Today, we are releasing version 0.6 of OpenMLS. In this post we’ll go over the most significant changes since our last release.
New Storage Provider
To make it easier to persist group state, the KeyStoreProvider was replaced with the more powerful StorageProvider trait for tracking the state of a group or a party. This includes keys, but also other group state like the ratchet tree and the group context. OpenMLS writes to the storage at the end of any successful operation. This means that if the provider is backed by some persistent memory, the entire long-lived state of OpenMLS is automatically persisted.
API Changes
In an effort to make OpenMLS as easy to use as possible, we made some API changes to rid of a few footguns and provide better ergonomics.
A Staged API for Welcomes
In the old API, it was not possible to inspect the details of a group one is invited to without joining it.
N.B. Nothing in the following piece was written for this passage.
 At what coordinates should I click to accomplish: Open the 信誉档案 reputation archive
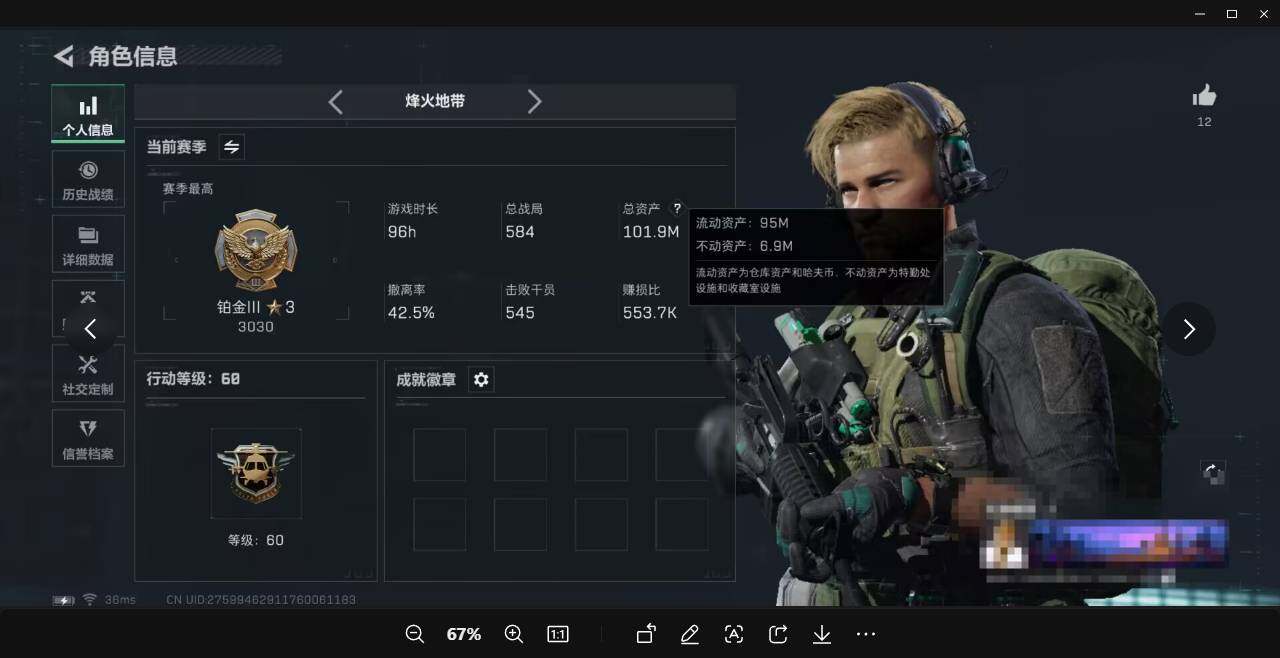[x=87, y=438]
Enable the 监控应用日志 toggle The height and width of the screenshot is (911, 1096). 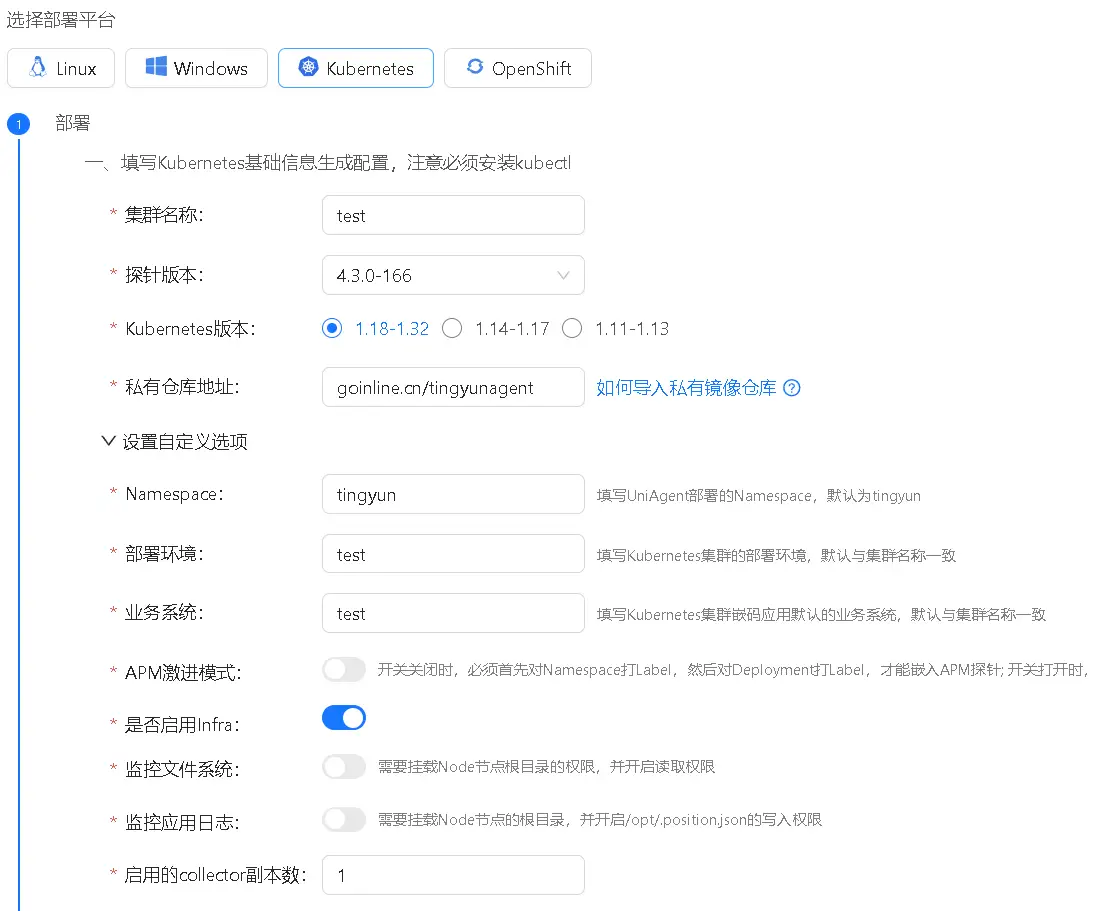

There was a workaround, but v0.6 solves the problem cleanly by making joining from a Welcome message a two-stage process: First the welcome is parsed and decrypted into a StagedWelcome. This value can be used for inspecting the group, and then turned into a full MlsGroup.
Split Group Configuration into separate types
The MlsGroupConfig struct was needed both for creating a new group and for joining an existing one from a Welcome message. We replaced it with the two structs MlsGroupCreateConfig and MlsGroupJoinConfig. This removes the somewhat awkward situation that, when joining a group, the user could set config items that are only relevant to creating the group.
A Clean Way to Update the Own Leaf Node
The way we handled the creation of self-update proposals was not ideal, and required us to modify the leaf node that was passed into the propose_self_update function. We did an overhaul of the API here and now instead pass in the information that is required to build the new leaf node (in the form of LeafNodeParameters), which is then created by the propose_self_update itself.
Builders, Builders, more Builders
We added builders for many more types to make them more easily constructible:
MlsGroupKeyPackageCapabilitiesLeafNodeParameters
Libcrux Crypto Provider and Post-Quantum Ciphersuite
We added a second crypto provider, that is (for the most part) backed by libcrux instead of the RustCrypto crates. Libcrux is a high-assurance cryptographic library, which means it uses formal methods to achieve higher confidence in the correctness of the implementation.
Libcrux also contains code for Kyber/ML-KEM, a public key encryption algorithm that is designed to be resistant against quantum computer attacks. We provide a ciphersuite using it in hybrid mode (i.e. together with a more established public key algorithm known to be secure against attacks with classical computers) using the XWing combiner
Progress on Long-Term Efforts
We started an effort to make sure that we do all the validation checks mandated by the RFC, and we do and test them. For this, we started making a machine-readable list of all the checks, and generating an HTML dashboard. We started writing some new tests and referencing them in the dashboard.
We also started some refactoring around the group state. There was a historic distinction between MlsGroup and CoreGroup. This distinction is making increasingly little sense, and we are in an effort to merge the two. However, since this is a core piece of the library, doing it all at once would be a very large change that may introduce a number of new bugs. In the spirit of “first make the change easy, then make the easy change”, we decided this should be a longer-term transition. We made some progress already, but CoreGroup will stick around for a little longer.
Another area we made a little progress in is Wasm support. In order to keep an eye on the Wasm binary size of the OpenMLS library, we added a build on CI for some minimal Wasm bindings and fail if the gzip-compressed binary is larger than 500 kB. This means that while it will add considerable page load cost, OpenMLS can be used on the web today!